From this time onwards the bears live on the end of the rope and are forced to dance. Most of the bears live like this for just a few years before dying of tuberculosis, leptrospirosis or rabies. Many of the bears rescued by Wildlife SOS are also blind due to severe malnutrition.
The practice of dancing bears was made illegal in India when the Wildlife Protection Act of 1972 came into effect, but it was not until 2002 when Wildlife SOS began rescuing bears that this industry began seriously to decline. Wildlife SOS, working in partnership with International Animal Rescue, Free the Bears Inc and One Voice operate three rescue centres for bears in India.

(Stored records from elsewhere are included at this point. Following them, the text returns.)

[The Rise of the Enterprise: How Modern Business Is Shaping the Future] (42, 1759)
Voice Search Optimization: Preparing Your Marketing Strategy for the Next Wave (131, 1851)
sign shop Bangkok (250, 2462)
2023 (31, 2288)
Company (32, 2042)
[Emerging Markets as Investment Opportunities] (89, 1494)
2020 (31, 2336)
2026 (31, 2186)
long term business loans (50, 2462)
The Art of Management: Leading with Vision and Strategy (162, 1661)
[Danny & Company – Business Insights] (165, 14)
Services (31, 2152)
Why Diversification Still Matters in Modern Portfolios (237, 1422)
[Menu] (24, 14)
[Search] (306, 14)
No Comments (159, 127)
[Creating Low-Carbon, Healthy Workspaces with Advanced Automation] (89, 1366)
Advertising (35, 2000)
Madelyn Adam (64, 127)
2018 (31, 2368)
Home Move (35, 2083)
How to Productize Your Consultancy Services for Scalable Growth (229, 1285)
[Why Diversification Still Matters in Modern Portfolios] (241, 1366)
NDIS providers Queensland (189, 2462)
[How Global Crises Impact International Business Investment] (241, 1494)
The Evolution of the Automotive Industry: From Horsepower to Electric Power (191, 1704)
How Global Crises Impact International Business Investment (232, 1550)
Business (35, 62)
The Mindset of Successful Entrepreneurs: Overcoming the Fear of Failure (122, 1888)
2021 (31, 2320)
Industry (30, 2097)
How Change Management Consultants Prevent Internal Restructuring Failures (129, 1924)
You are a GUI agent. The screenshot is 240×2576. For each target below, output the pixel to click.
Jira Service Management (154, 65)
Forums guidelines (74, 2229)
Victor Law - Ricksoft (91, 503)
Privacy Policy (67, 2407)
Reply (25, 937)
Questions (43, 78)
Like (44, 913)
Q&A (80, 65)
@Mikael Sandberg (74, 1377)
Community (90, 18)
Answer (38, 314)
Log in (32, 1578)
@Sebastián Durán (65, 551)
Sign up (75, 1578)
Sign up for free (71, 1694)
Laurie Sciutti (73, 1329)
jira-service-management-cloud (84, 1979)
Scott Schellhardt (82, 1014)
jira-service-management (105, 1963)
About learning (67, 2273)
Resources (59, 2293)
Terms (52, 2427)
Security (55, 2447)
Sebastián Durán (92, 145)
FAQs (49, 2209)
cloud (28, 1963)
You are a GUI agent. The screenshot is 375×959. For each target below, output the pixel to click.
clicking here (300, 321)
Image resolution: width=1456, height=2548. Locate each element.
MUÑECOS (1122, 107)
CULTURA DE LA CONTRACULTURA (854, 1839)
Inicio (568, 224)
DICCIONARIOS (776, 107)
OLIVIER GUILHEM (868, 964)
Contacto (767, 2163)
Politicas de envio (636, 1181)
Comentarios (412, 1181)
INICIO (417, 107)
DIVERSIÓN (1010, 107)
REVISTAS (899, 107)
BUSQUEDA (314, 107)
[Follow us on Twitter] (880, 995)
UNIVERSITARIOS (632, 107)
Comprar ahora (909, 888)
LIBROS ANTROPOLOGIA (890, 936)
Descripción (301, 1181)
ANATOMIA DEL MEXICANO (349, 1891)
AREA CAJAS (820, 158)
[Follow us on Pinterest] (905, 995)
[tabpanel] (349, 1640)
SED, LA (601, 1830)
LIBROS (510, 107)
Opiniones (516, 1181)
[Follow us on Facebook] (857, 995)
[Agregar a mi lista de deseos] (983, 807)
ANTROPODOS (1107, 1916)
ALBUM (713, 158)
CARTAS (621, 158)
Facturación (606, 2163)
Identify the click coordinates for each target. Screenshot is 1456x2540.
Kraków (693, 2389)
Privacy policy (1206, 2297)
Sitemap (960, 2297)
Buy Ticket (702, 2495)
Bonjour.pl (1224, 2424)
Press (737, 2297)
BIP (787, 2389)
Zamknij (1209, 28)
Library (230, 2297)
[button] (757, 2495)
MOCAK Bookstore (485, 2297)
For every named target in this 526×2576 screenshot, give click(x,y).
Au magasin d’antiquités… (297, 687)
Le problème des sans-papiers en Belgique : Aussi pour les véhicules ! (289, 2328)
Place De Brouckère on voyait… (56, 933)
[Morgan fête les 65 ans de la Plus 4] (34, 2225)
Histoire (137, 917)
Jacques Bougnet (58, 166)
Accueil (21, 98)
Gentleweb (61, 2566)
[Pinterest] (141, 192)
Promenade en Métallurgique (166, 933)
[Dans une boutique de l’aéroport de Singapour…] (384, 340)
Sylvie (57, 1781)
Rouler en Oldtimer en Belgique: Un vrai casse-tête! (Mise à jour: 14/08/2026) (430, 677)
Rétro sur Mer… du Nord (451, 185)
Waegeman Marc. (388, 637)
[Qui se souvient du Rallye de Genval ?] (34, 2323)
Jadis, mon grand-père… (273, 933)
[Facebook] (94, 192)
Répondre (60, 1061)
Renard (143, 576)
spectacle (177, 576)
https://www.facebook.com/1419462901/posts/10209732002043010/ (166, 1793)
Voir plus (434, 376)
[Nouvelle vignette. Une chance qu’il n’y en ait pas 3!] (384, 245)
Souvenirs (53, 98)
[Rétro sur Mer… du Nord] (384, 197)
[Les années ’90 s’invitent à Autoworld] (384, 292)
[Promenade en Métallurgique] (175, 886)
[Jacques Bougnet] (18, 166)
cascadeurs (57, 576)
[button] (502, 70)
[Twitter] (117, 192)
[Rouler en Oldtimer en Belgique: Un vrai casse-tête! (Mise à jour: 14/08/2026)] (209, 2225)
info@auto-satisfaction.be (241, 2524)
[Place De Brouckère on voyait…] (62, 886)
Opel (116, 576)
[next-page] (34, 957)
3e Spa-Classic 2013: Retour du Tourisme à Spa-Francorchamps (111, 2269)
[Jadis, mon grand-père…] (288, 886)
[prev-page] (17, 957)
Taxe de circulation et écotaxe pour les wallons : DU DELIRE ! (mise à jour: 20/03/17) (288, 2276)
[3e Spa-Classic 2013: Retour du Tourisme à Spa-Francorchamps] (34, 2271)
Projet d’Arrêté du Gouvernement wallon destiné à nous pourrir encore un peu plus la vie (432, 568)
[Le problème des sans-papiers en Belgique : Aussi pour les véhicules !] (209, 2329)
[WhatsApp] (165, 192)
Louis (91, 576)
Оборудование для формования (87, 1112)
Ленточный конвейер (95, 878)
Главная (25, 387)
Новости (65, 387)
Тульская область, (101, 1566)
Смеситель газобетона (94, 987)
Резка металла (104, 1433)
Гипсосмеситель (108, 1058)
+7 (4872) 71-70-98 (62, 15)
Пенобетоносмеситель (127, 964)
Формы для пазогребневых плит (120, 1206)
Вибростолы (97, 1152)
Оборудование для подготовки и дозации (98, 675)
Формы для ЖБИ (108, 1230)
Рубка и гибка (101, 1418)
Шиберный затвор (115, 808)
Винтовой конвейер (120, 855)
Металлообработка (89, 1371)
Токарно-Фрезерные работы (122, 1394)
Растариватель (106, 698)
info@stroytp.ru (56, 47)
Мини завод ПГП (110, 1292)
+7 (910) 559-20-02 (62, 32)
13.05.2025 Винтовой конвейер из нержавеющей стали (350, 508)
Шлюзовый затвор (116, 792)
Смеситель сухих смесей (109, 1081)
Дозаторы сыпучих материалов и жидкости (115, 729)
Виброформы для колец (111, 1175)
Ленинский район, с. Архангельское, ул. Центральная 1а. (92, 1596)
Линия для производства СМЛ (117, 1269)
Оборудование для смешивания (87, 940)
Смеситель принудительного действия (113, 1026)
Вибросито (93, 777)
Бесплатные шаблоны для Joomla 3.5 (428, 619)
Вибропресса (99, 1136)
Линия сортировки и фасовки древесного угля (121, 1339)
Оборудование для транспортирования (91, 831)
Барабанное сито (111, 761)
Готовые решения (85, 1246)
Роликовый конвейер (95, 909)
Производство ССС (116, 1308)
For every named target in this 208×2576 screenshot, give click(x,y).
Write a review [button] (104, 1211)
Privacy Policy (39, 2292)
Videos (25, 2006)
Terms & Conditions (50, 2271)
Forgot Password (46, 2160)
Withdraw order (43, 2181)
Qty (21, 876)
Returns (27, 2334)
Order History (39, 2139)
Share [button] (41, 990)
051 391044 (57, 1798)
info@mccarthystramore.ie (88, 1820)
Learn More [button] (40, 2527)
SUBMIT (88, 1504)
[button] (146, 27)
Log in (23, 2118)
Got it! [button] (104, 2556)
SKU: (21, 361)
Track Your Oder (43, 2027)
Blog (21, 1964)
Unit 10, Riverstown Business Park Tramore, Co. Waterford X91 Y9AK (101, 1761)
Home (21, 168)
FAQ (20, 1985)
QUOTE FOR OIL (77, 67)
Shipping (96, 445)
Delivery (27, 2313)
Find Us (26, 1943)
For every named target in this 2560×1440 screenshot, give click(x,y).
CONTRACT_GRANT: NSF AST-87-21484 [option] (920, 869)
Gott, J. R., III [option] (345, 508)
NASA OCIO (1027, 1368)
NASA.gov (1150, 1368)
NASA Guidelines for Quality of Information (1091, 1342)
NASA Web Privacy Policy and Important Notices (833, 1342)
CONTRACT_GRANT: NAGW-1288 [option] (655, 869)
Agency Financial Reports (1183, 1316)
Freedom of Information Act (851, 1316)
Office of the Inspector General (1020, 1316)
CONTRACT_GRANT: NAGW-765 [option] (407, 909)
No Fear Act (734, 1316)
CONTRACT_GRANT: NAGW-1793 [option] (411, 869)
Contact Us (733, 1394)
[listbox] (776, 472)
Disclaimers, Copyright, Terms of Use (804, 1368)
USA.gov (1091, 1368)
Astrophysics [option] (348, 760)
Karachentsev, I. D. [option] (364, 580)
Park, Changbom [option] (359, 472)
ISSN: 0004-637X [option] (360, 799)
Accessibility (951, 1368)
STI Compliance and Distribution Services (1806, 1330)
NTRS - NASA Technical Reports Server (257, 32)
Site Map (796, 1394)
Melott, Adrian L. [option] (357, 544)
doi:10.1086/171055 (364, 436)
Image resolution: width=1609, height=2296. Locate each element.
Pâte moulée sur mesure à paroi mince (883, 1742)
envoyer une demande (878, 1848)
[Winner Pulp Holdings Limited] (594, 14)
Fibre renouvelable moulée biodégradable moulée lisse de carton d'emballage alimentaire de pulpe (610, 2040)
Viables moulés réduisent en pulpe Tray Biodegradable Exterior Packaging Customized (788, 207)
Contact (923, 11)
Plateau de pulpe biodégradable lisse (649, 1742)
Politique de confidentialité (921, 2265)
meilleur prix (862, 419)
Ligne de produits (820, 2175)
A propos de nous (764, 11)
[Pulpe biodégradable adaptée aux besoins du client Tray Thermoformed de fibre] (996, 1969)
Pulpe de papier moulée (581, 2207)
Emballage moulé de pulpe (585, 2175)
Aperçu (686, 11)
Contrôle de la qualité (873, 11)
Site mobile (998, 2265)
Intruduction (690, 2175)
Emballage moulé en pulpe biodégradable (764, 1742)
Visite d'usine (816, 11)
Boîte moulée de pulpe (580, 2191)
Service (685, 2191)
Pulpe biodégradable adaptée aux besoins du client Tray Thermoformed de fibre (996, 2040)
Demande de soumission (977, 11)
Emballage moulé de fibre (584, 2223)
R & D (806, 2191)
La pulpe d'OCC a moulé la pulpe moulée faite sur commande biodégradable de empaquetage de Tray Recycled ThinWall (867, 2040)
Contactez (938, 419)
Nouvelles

This latest rescue brings an end to this centuries-old tradition that has inflicted terrible pain and cruelty onto thousands of bears. Please see more about the historic rescue of the last Indian dancing bear from the Wildlife SOS website below.
“Till now over 600 bears have been rescued and given a permanent home and lifetime care in Wildlife SOS rehabilitation centres throughout India. This is simultaneous to providing a rehabilitation package for the bear handlers, known as kalandars, so that they can learn new trades and continue supporting their families after surrendering their bears. For the first time Kalandar children are able to attend school and receive an education sponsored by the Kalandar Rehabilitation Project.
Geeta Seshamani, Co-Founder of Wildlife SOS, said: “Thanks to assistance from the Ministry of Environment and Forests, the Government of India and the state forest departments - and our supporters around the world - it has taken less than a decade to bring an end to this barbaric practice and give the bears and the kalandar community a second chance in life.”
Kartick Satyanarayan, Co-Founder of Wildlife SOS, said: “This event is of huge historic significance in India and cause for real celebration. No longer will India be tainted by the shocking spectacle of captive bears being beaten on the roadside or dragged miserably through the traffic and dust by a rope through their noses. It is time for everyone who has supported this project to rejoice at what we have achieved.”